No Standard Oil: Managing Abundant Petroleum in a Warming World, by Deborah Gordon (Oxford University Press 2021, 368 pages, $39.95)
In No Standard Oil, Deborah Gordon shows that no two oils or gases are environmentally alike. Each has a distinct, quantifiable climate impact. While all pollute, some are much worse for the climate than others. In accessible language, Gordon explains the results of the Oil Climate Index Plus Gas, an open source model that estimates global oil and gas emissions. Gordon identifies the oils and gases that are the most harmful to the planet, and proposes innovative solutions to reduce their climate footprints. Climate stabilization cannot wait for oil and gas to run out. No Standard Oil shows how we can take practical steps to cut greenhouse gas emissions in the oil and gas sector while making sustainable progress in transitioning to a carbon-free future.

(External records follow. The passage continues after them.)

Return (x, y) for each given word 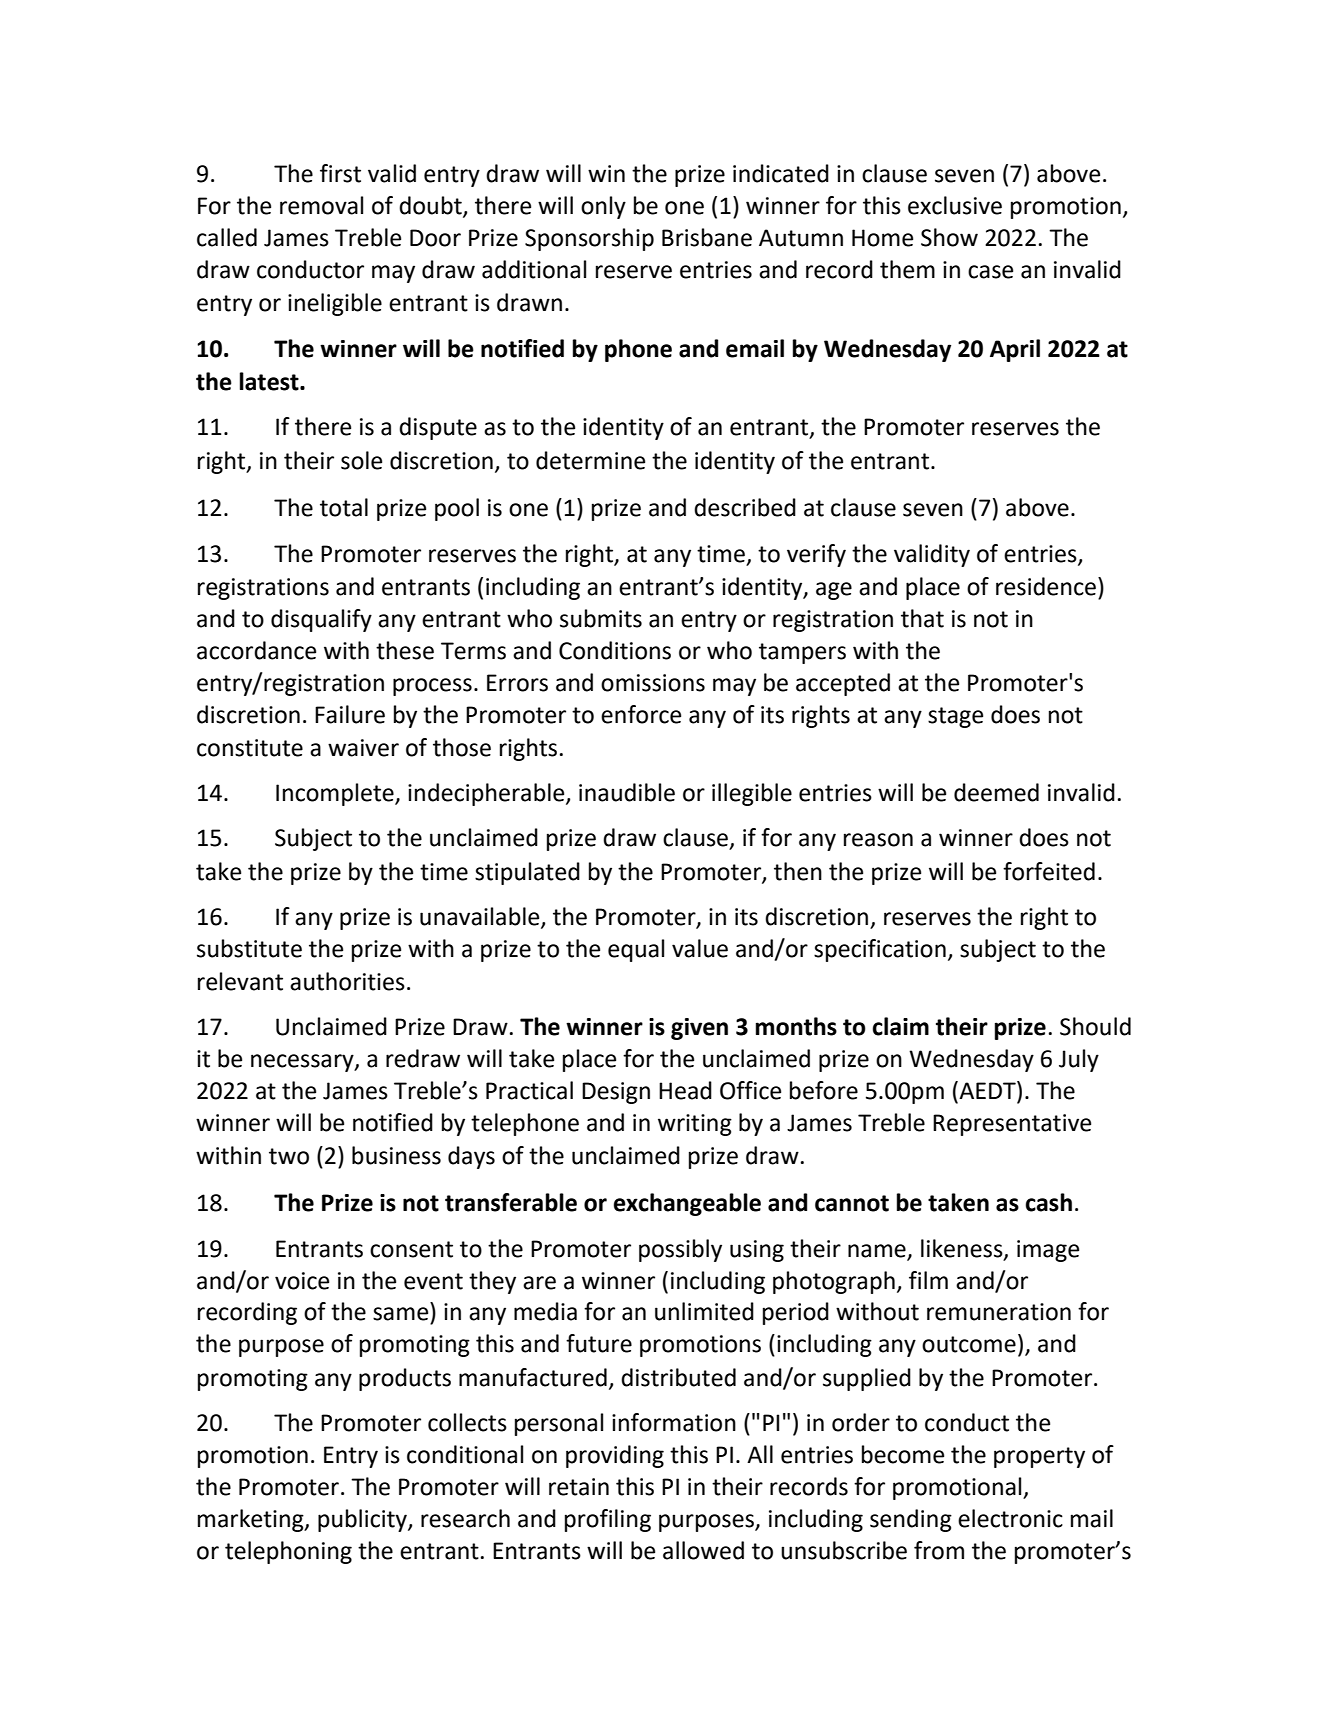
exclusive (955, 205)
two (289, 1156)
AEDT (987, 1091)
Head (685, 1090)
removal (321, 205)
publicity (363, 1520)
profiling (608, 1520)
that (922, 618)
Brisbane (707, 237)
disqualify (321, 620)
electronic (1010, 1518)
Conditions (615, 650)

Grand Transitions: How the Modern World Was Made, by Vaclav Smil (Oxford University Press 2021, 384 pages, $34.95)
What makes the modern world work? The answer to this deceptively simple question lies in four “grand transitions” of civilization: population, agriculture, energy, and economics. Vaclav Smil investigates the complex interactions of these transitions. He argues that the moral imperative to share modernity’s benefits has become more acute with increasing economic inequality, but addressing this imbalance would make it difficult to make the changes necessary for the long-term preservation of the environment. Thus, managing the fifth transition – the environmental changes that result from natural-resource depletion, biodiversity loss, and global warming – will determine the success or failure of the grand transitions that made the world we live in today.